Digitization Activities

While prepping for the presentation, I came across an excellent resource for anyone attempting a digitization project. It’s put out by the Federal Government. It looks at projects in an organizational, format agnostic light. This makes it scalable to any kind of material and any size collection. I suggest you read it. It breaks projects down into four main phases planning, pre digitization, conversion and post digitization. Good times. I’m working on the agenda. There will be two reports, on about our disc usage and one about the facility humidity and temperature status.

Issue for the Workgroup

While pulling tapes today I did a quick survey and found that the oldest digital tape in the collection dates back to 9/97. On the same shelf were 16 3/4″ tapes and about 5 SVHS tapes. It is kind of the unofficial policy to play DV tapes before their analog compadres because the DV format is:

1. easier to play because there are more decks and

2. because they are viewed as more robust

I think we should include in the digitization policy that DV tapes that get played on the channel should be digitized using the Nexus at the highest setting, tracked and stored on the odrive or some other large storage option. A field should be added to the database that includes the filename (which means we need to come up with a file naming convention). A feasibility study should be undertaken to evaluate the number of hours of ingested files reside in a Gigabyte of storage and then extrapolate the amount of disc space needed.

Collection Development V.S. Acquisition Policy

Access Fort Wayne’s tape collection grows every day. It extends back in to the distant past. We have a front end of stuff that is pretty much unclassified. There are vague Genera assignments, but “Event” really doesn’t cut it for description. The backend is a little easier to parse in that time can give you a lens to look at events to decide if they work in context. Post 911 public events involving the Indiana Supreme Court seem to fit in to the “cultual/regional heritage” criteria. The DAP can guide us on what goes into the permanent collection while the CD can help us with the more recent items. The issue is the collection is serving 2 functions at the moment, it is a “Working” library for the facility where programs go in and are played for their timeliness and an “Archival” library that is useful as a recorded reflection of the community.

Attacking the stacking

I’ve spent several hours down in the basement, looking through the stacks. The main collection starts in 1981 and runs up to the present. I’m up to 1993 or so and I’m starting to see series and sub series. I see Library Productions, Local Politics, History, Religious, Arts and Random Weirdness. The sub series include runs of programming that were also called series, so, Religious: /Power of God’s Word, 1998-2005, or Arts:Artlink Presents, 1986-2001. This is just the very first, very glancing appraisal. Luckily there is a good database of tape entries, the next step would be to evaluate the accuracy of the information in it. The tape library was moved twice in the last 6 years and has had several identification overhauls, one that is pretty serious where the entire tape numbering system was changed. I started an Excel spread sheet to collect the entries I’m interested in digitizing.

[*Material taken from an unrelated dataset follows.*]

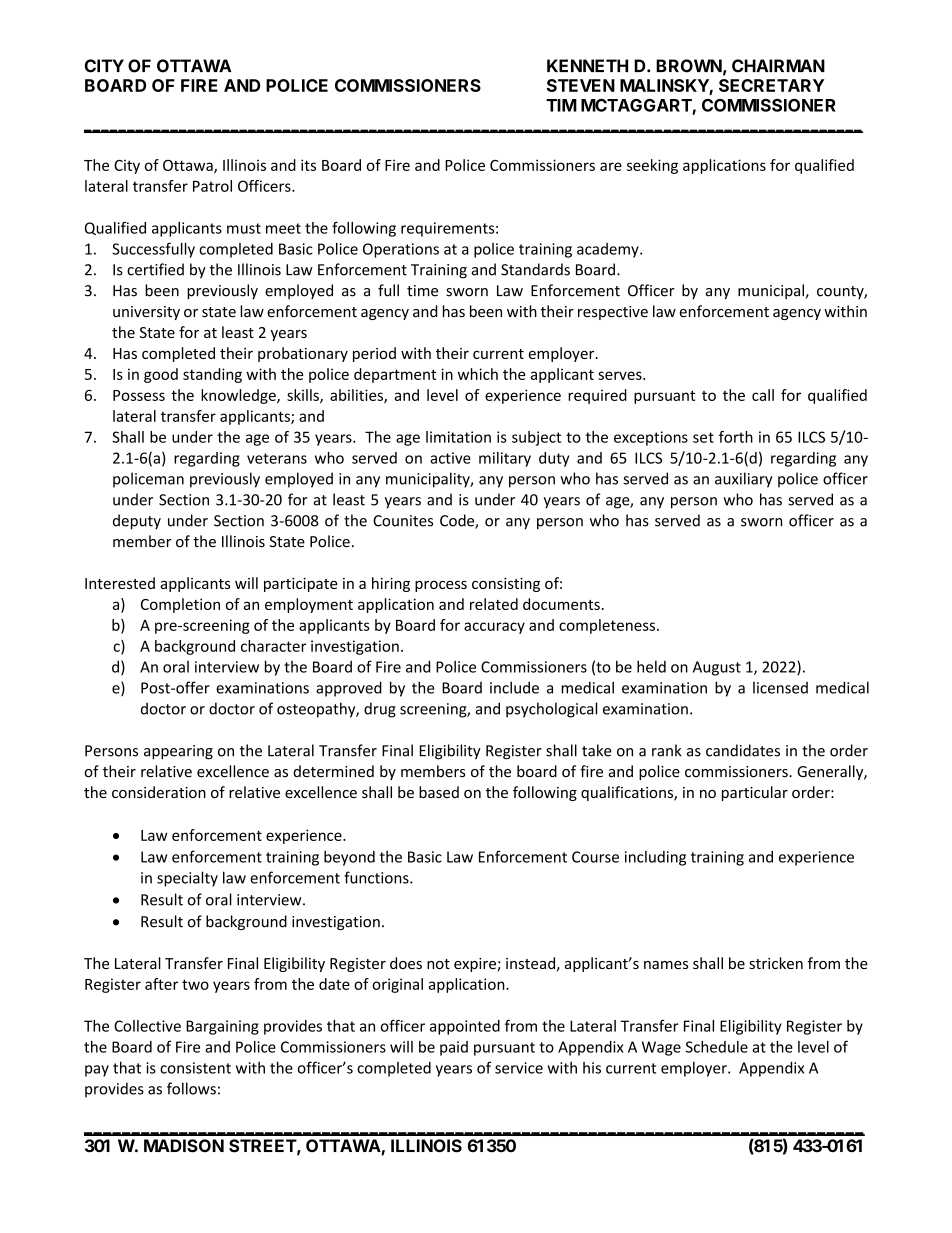 Image resolution: width=952 pixels, height=1233 pixels. Describe the element at coordinates (454, 1048) in the screenshot. I see `paid` at that location.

Summer Reading Program PSA Archive

On a recent trip outside of my cubicle, I was stopped by a YA librarian. She was holding a couple of VHS tapes. She wanted to know if I could transfer them to DVD as a collection. As I looked at the 3 tapes, I thought to myself that they would make a good starter collection. Access Fort Wayne has pretty vast holdings of library themed videos. It’s lived in a symbiotic relationship with the Allen County Public Library since 1981. The Summer Reading Programs have rolled around annually and sometimes the stars aligned and there was a homegrown Public Service Announcement made. Sometimes the library purchased the ALA video sometimes it was made in house.

Now comes the fun part, appraisal, arrangement, description, preservation, reference services, outreach, legal concerns, and ethics. A nice description comes from the Society of American Archivists.

Today I go down the rabbit hole and into the sub basement to have my first peek at the holdings.